Directions: An exact copy of every line from the one holding "Viewport: 1568px width, 471px height." to the end of the entries below is required; leave the pictures out.

***** Records for processing

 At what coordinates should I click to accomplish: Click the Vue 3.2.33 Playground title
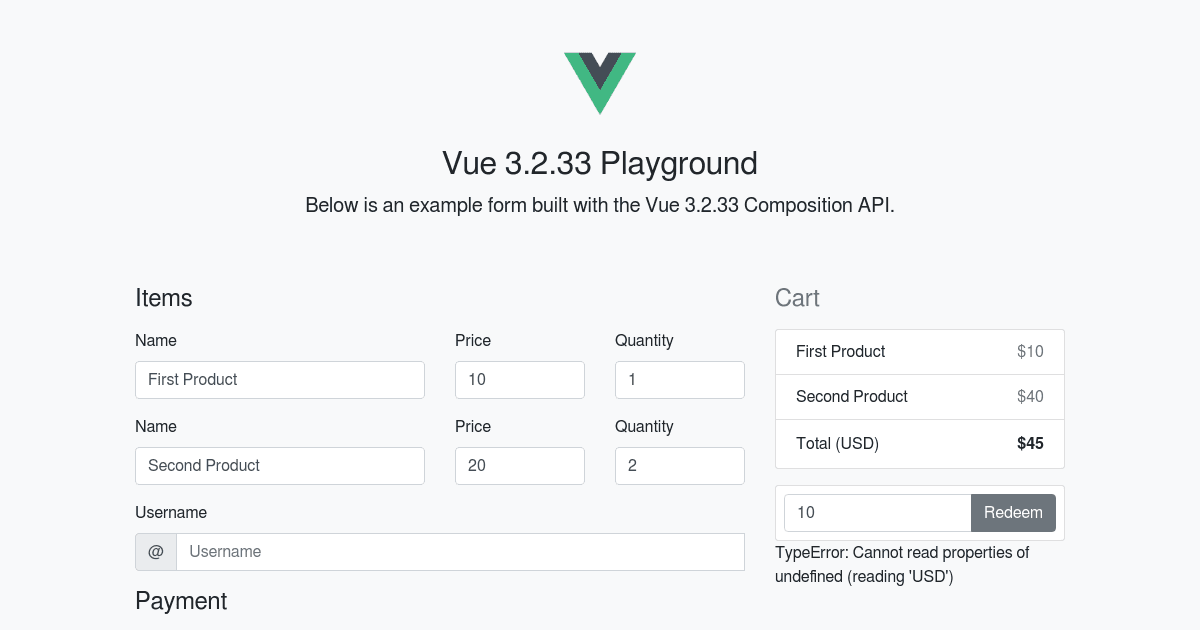point(600,163)
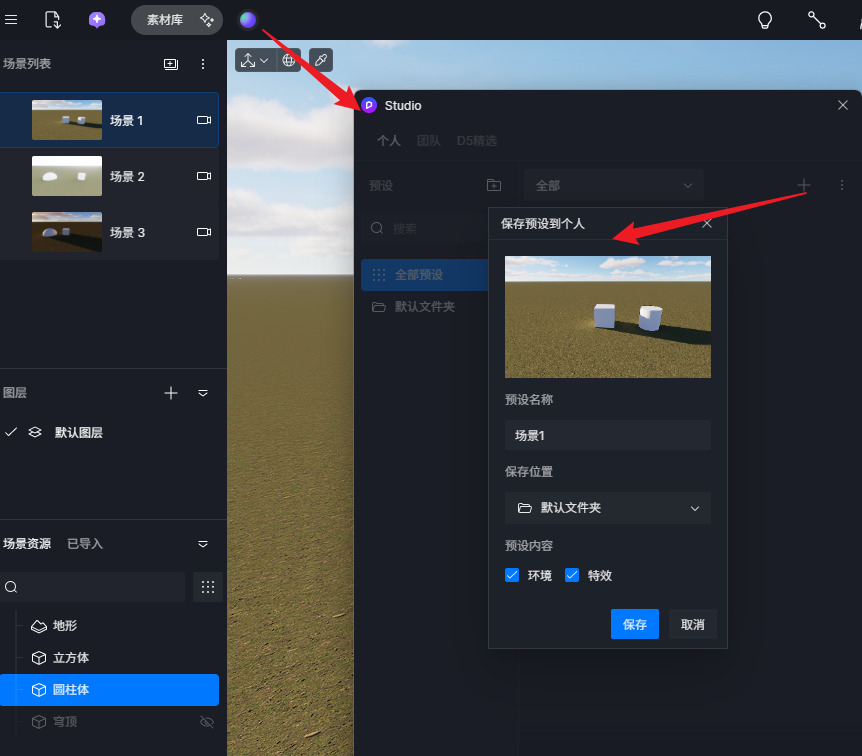The height and width of the screenshot is (756, 862).
Task: Add a new scene in scene list
Action: pos(171,64)
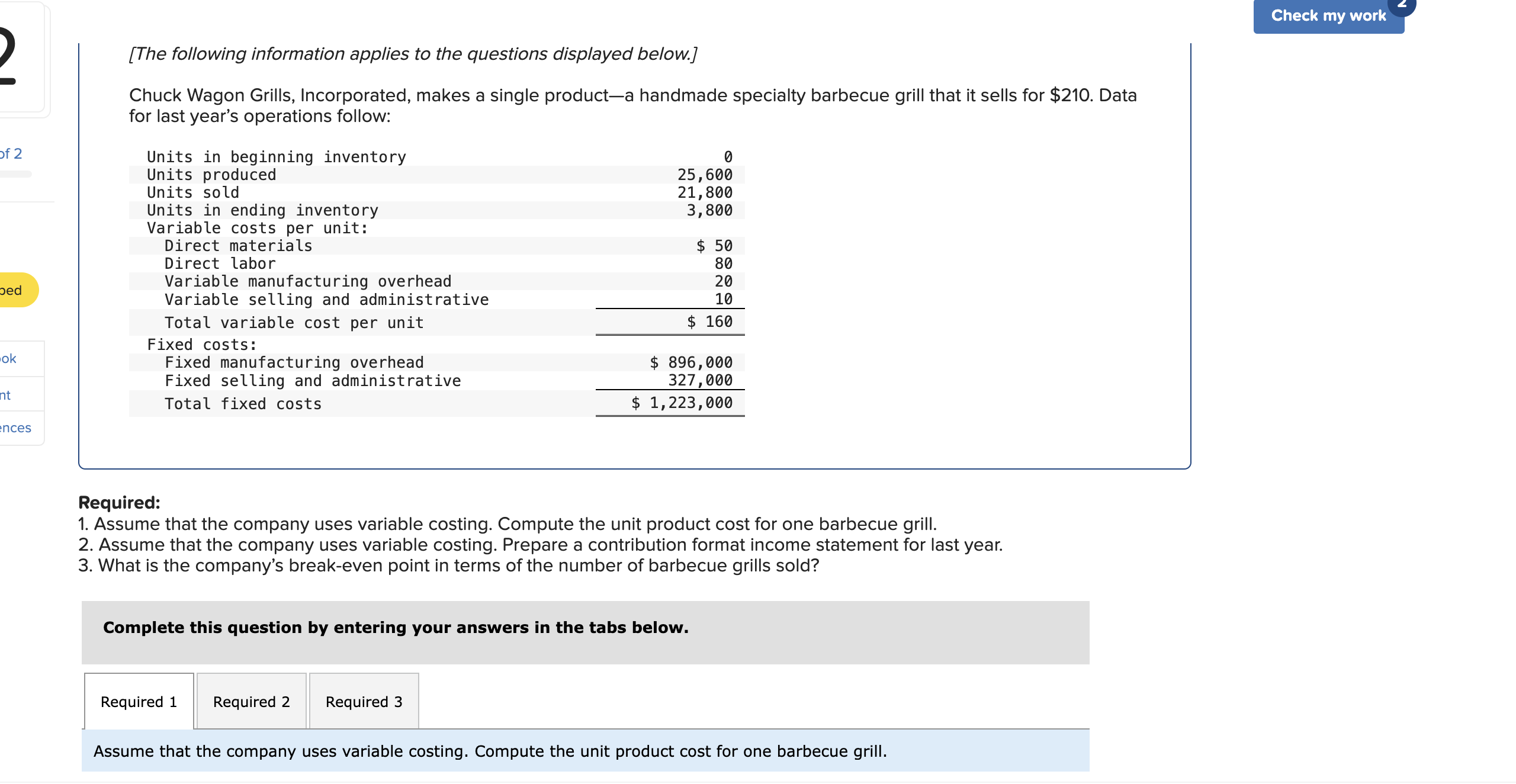Open the References panel
Viewport: 1516px width, 784px height.
16,428
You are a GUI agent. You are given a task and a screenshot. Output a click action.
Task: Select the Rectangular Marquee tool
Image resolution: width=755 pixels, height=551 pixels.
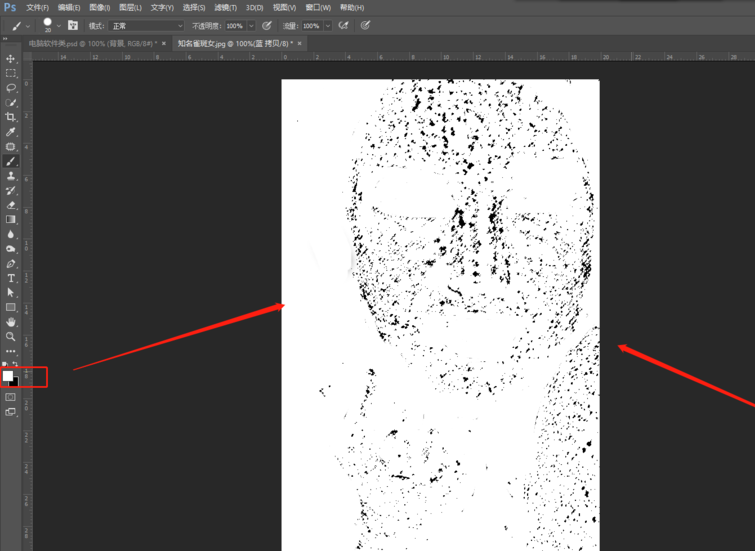click(11, 73)
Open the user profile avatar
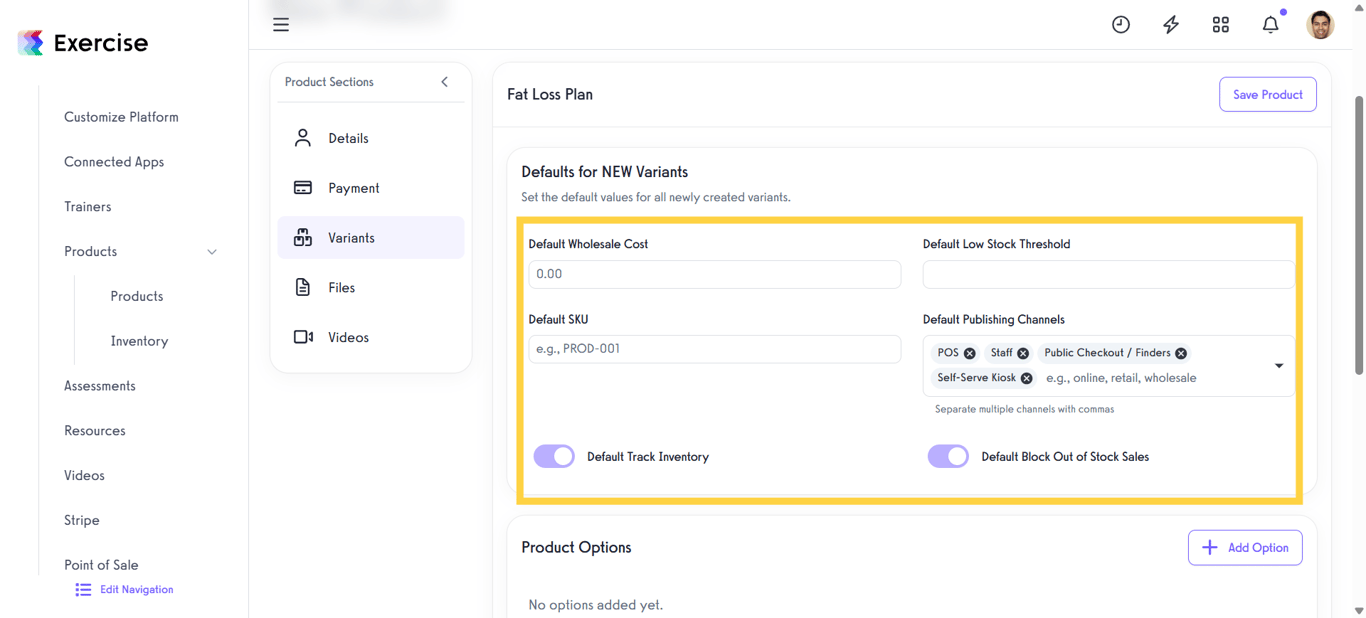Viewport: 1366px width, 618px height. coord(1320,25)
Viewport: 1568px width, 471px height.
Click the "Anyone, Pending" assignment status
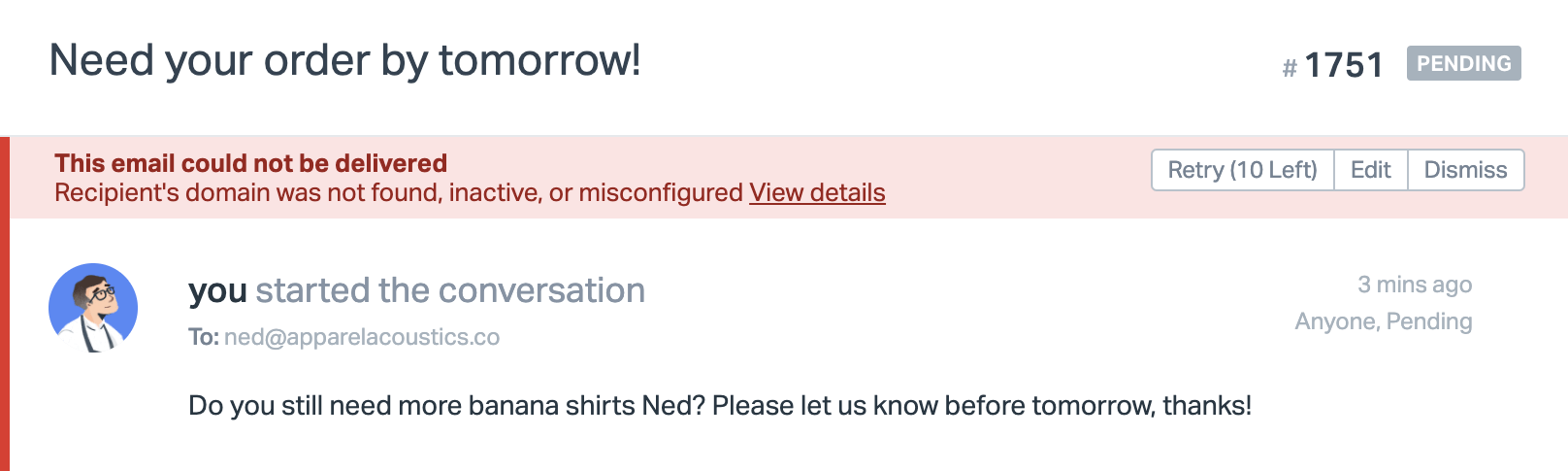1383,321
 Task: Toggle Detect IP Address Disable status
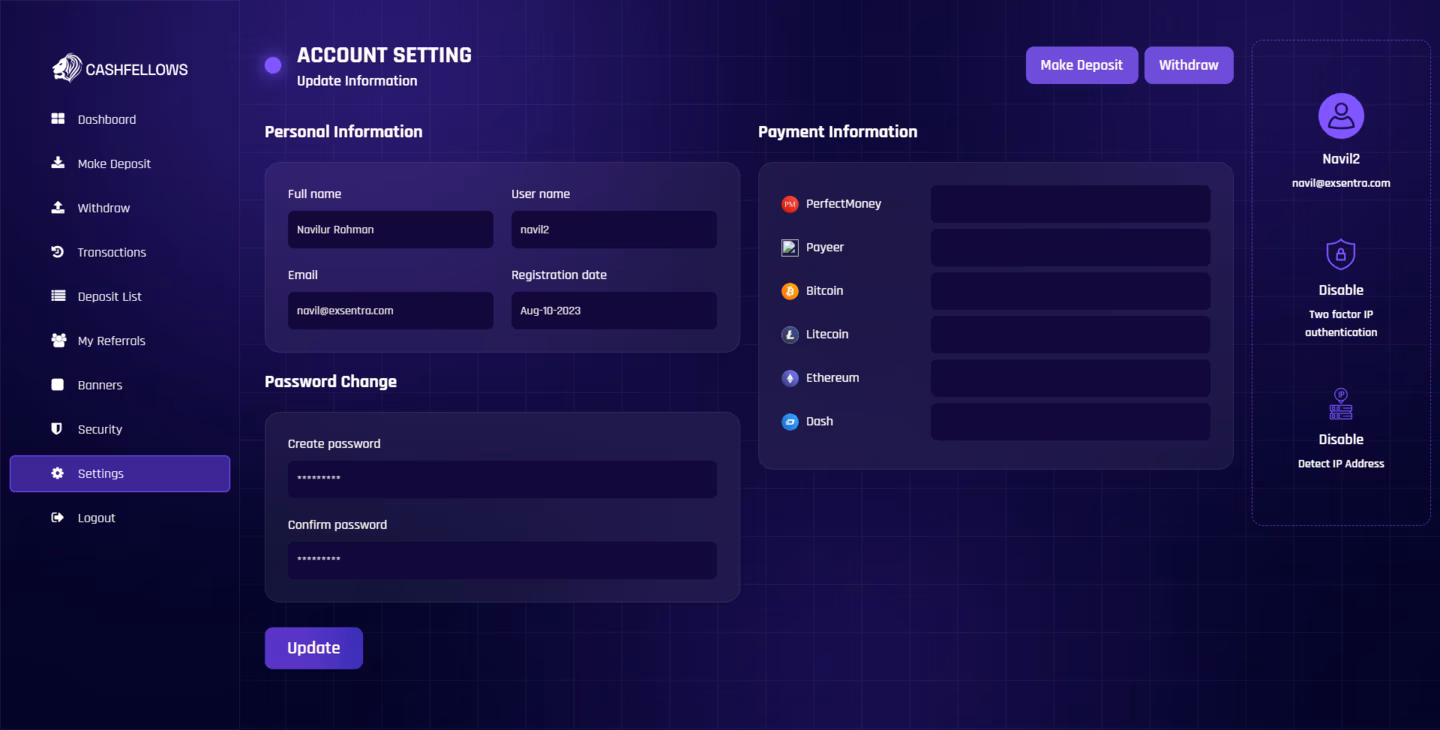tap(1340, 439)
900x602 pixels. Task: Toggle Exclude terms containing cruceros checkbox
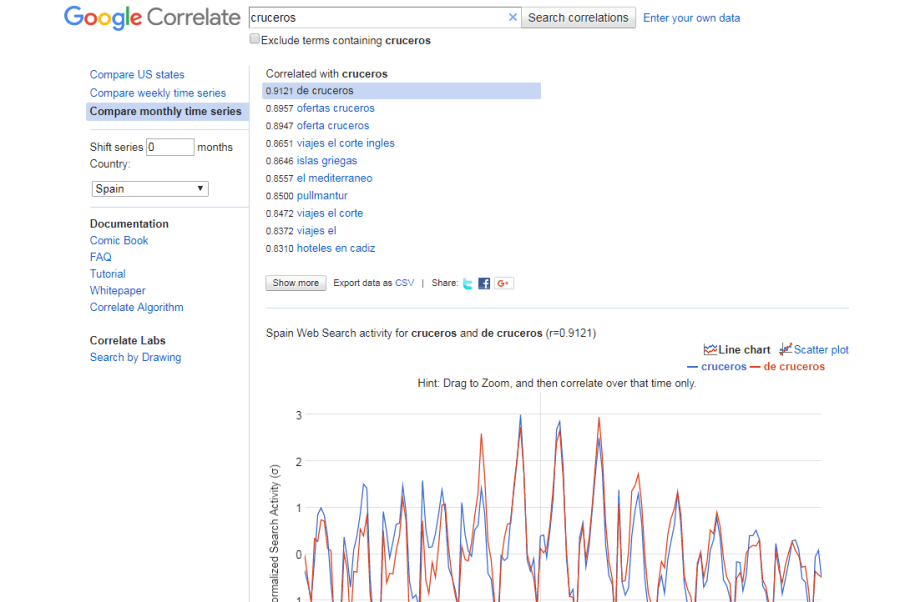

**********

Written answer:
Viewport: 1568px width, 471px height.
Click the "Anyone, Pending" assignment status
1383,321
 Task: Toggle Detect IP Address Disable status
tap(1340, 439)
900x602 pixels. Task: Toggle Exclude terms containing cruceros checkbox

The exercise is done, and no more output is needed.